Yesterday’s post featured reef communities of today and the distant past. Today I want to stay in those early times when multicellular animals first entered the fossil record. The first paper was published about a year ago in Science.

Erwin, Douglas H., et al. 2011. The Cambrian conundrum: early divergence and later ecological success in the early history of animals. Science 334:1091-1097.

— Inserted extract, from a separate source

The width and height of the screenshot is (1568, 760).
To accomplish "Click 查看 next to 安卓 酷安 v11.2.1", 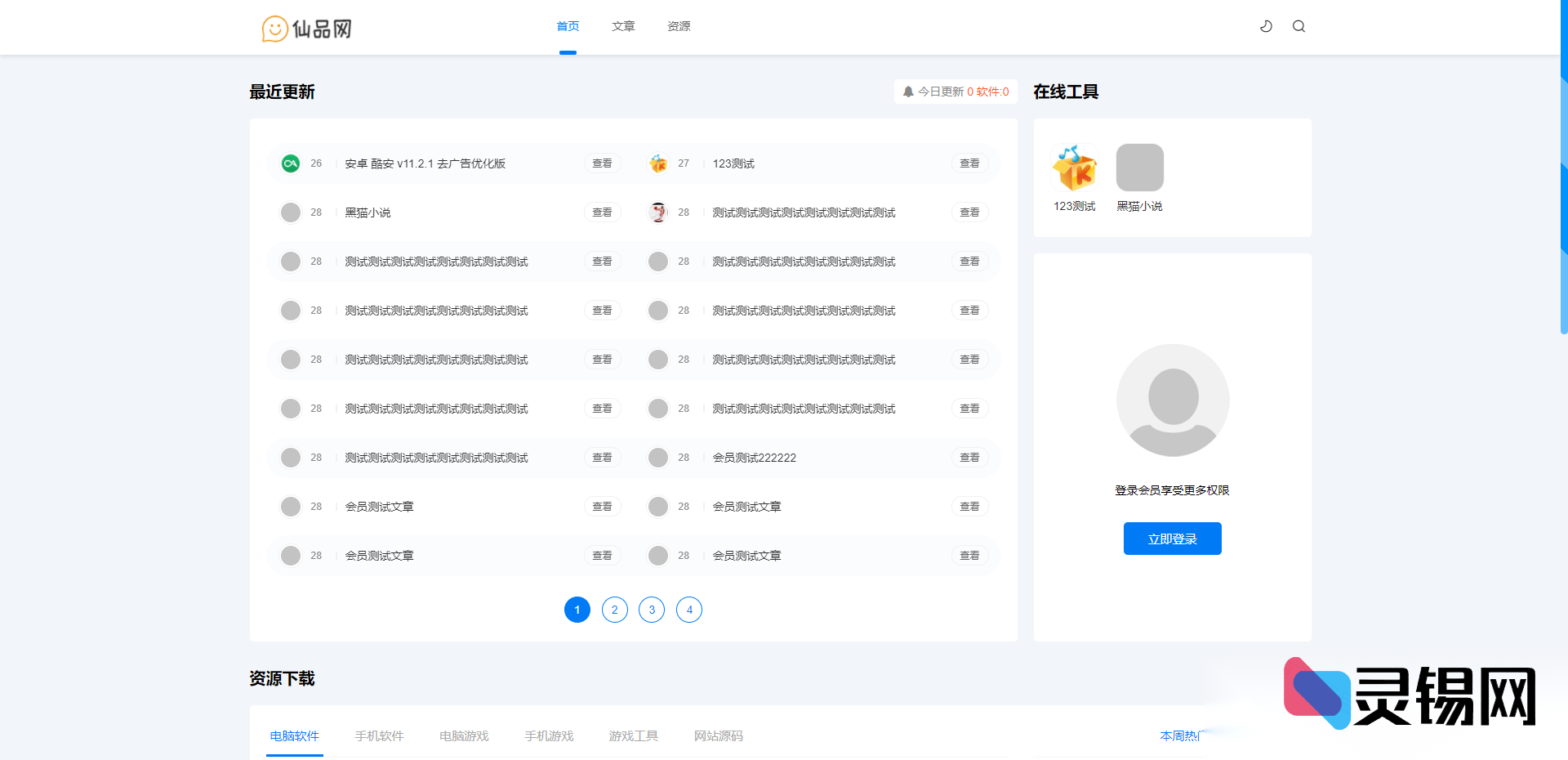I will pyautogui.click(x=602, y=163).
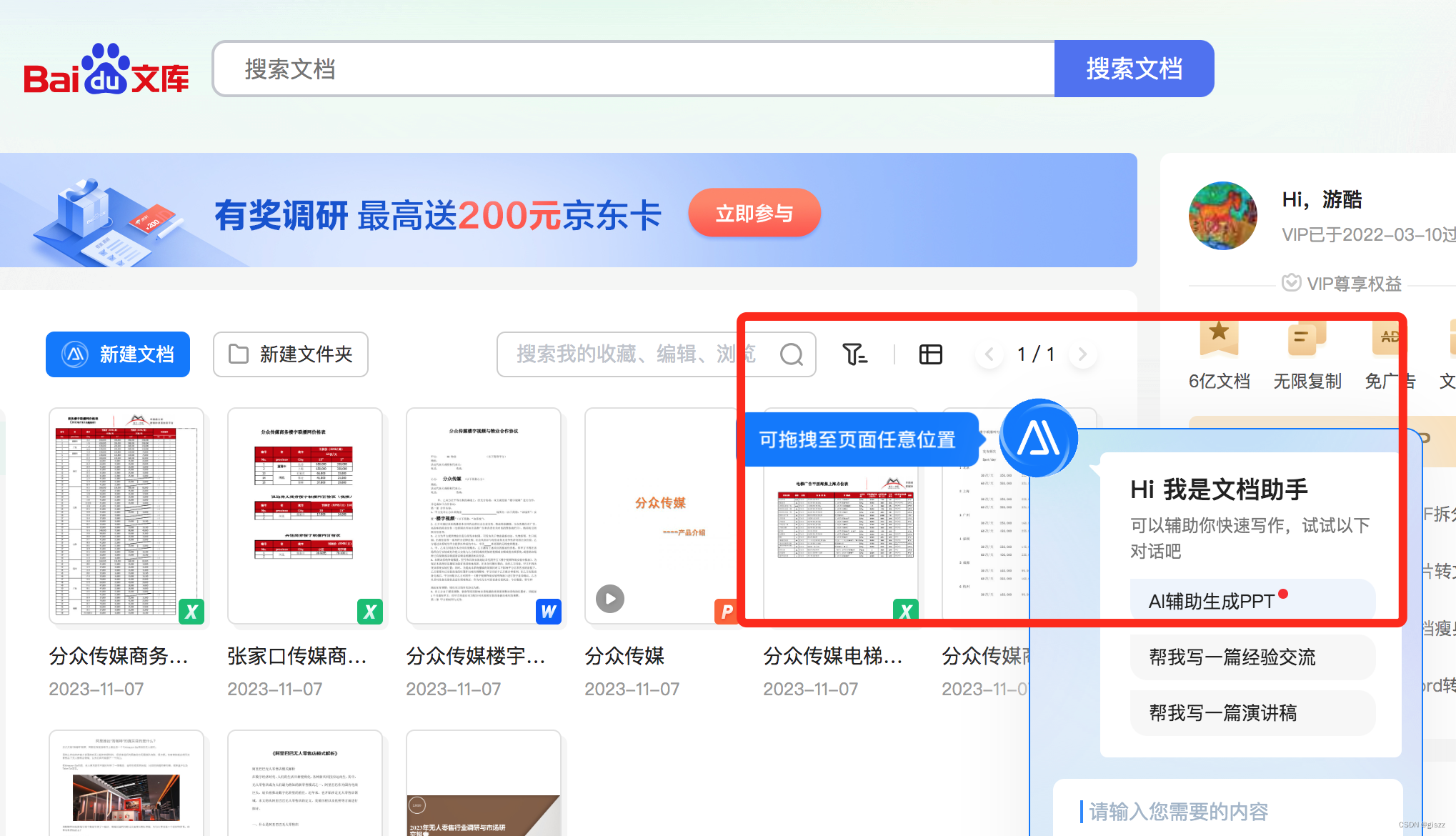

They used a variety of improved molecular clock, fossil, developmental and ecological data to look at animal diversification which seemed to appear full blown in the Cambrian Period at the beginning of the Paleozoic Era. They concluded “that the major animal clades diverged many tens of millions of years before their first appearance in the fossil record,” with basic developmental toolkits appearing in the Cryogenian Period of the Proterozoic Eon (before that eon’s final, Ediacaran Period). The researchers place the split between sponges and other animals in the mid-Cryogenian about 750 million years ago (mya), with Cnidaria (the group that today includes corals, sea anemones and jellyfish) appearing around 700mya, Chordates around the beginning of the Ediacaran, arthropods around the beginning of the Cambrian, and vertebrates in the late Cambrian. Only some of the well-known fossil Ediacaran organisms can be tentatively tied to the animals of today: some possible sponges, mollusks and placozoa. Otherwise, there are only some suggestive trace fossils (e.g., burrows) from the Ediacaran Period that point to metazoan animals. Erwin’s group attributes the apparent “Cambrian explosion” to the evolution of predation, which applied selective pressure resulting in protective shells and other structures that were better preserved in the fossil record.

Barnacles, arthropods that protect themselves with shells.

Another paper, published earlier this year, added another dimension to the story.

Shanan E. Peters, Robert R. Gaines. Formation of the ‘Great Unconformity’ as a trigger for the Cambrian explosion. Nature, 2012; 484 (7394): 363 DOI: 10.1038/nature10969

As reported in a ScienceDaily article. This study focused on the largest gap in the geologic record worldwide, dividing the Proterozoic Eon from the Cambrian Period which opened the Paleozoic Era, and tied that unconformity to a hypothesis about the sudden appearance of diverse life forms and skeletal features. They suggest that the erosion of preCambrian rock that produced the unconformity had the effect of adding concentrations of dissolved minerals to the sea. The resulting altered chemistry of their environment posed a challenge to living forms. The first production of biominerals thus was to remove those substances from organisms’ tissues. Having evolved that capability, animals then had the foundation for evolution of various uses of those minerals in shells and other skeletal formations, teeth, etc.

Thus the geological processes that grew the early continents, and lifted them above the sea, altered the chemistry of that sea. There were no land plants to resist the erosion. The marine animals, in addressing the challenge posed by the increased mineral content, found ways to create hard parts which in some were useful tools for predation, and in others were armor to resist that predation. The visible result of this biological arms race was the “Cambrian explosion,” in which multicellular life forms suddenly began to appear as fossils. But now evidence exists that points to those animals’ ancestors having diversified much much earlier.